Recorded information =>
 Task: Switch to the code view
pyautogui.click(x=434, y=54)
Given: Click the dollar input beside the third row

...

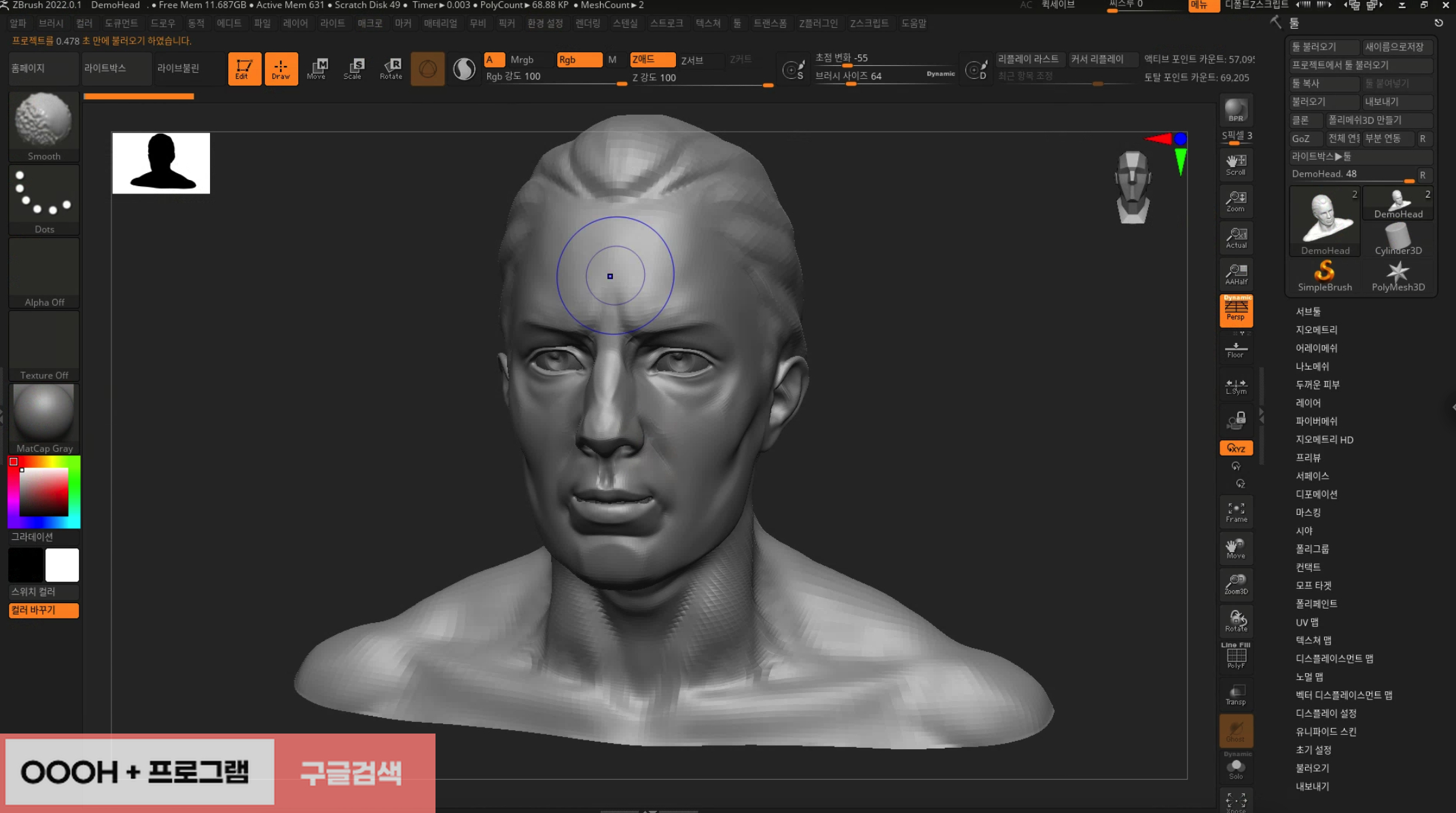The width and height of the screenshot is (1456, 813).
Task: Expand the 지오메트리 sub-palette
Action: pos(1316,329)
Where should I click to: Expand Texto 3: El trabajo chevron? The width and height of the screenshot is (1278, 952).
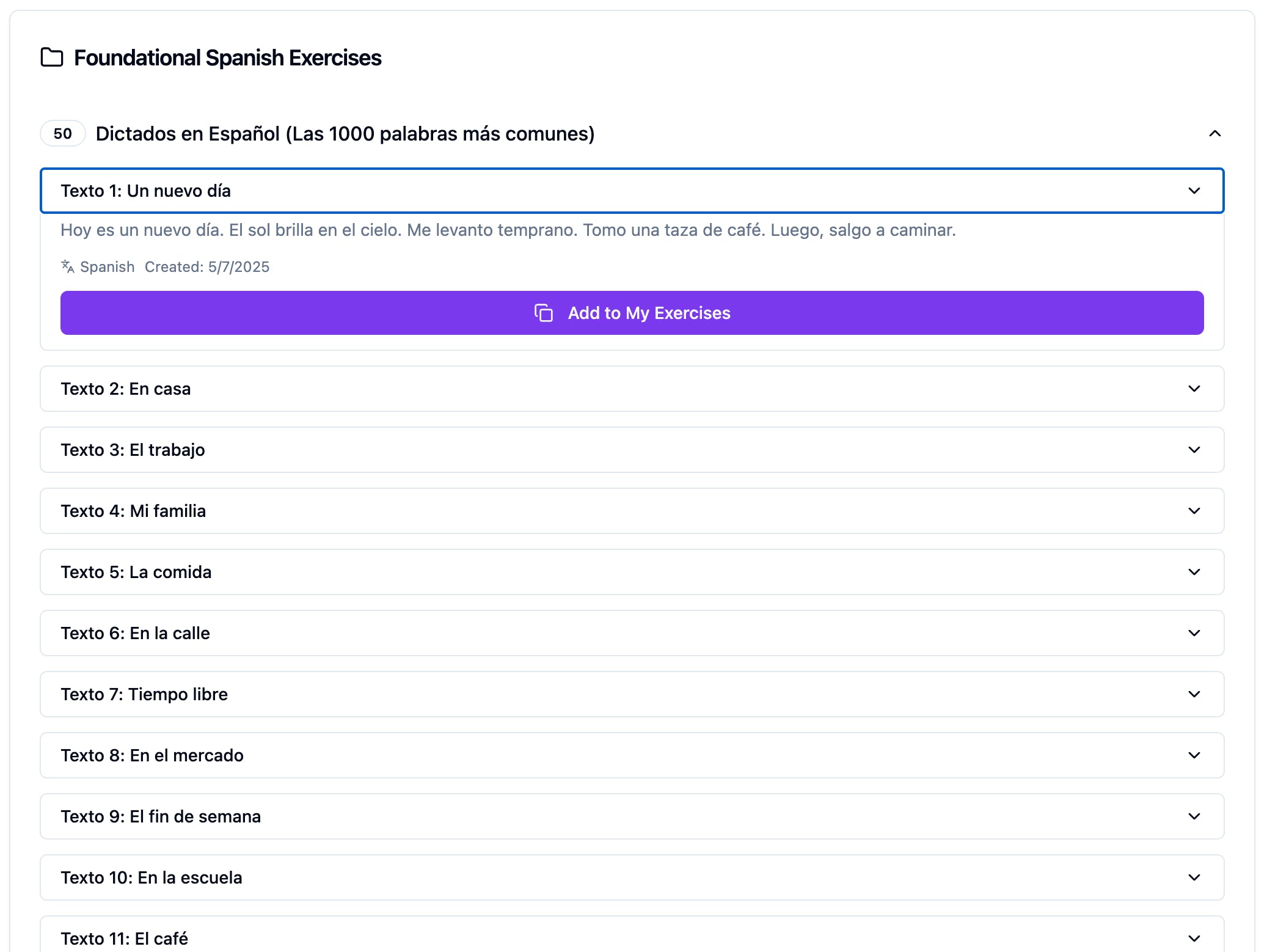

Work required => The output should be exactly the lines above from the line containing "Task: Switch to the code view" to the line containing "Given: Click the", inclusive, with no other lines.

Finished task =>
 Task: Switch to the code view
pyautogui.click(x=434, y=54)
Given: Click the dollar input beside the third row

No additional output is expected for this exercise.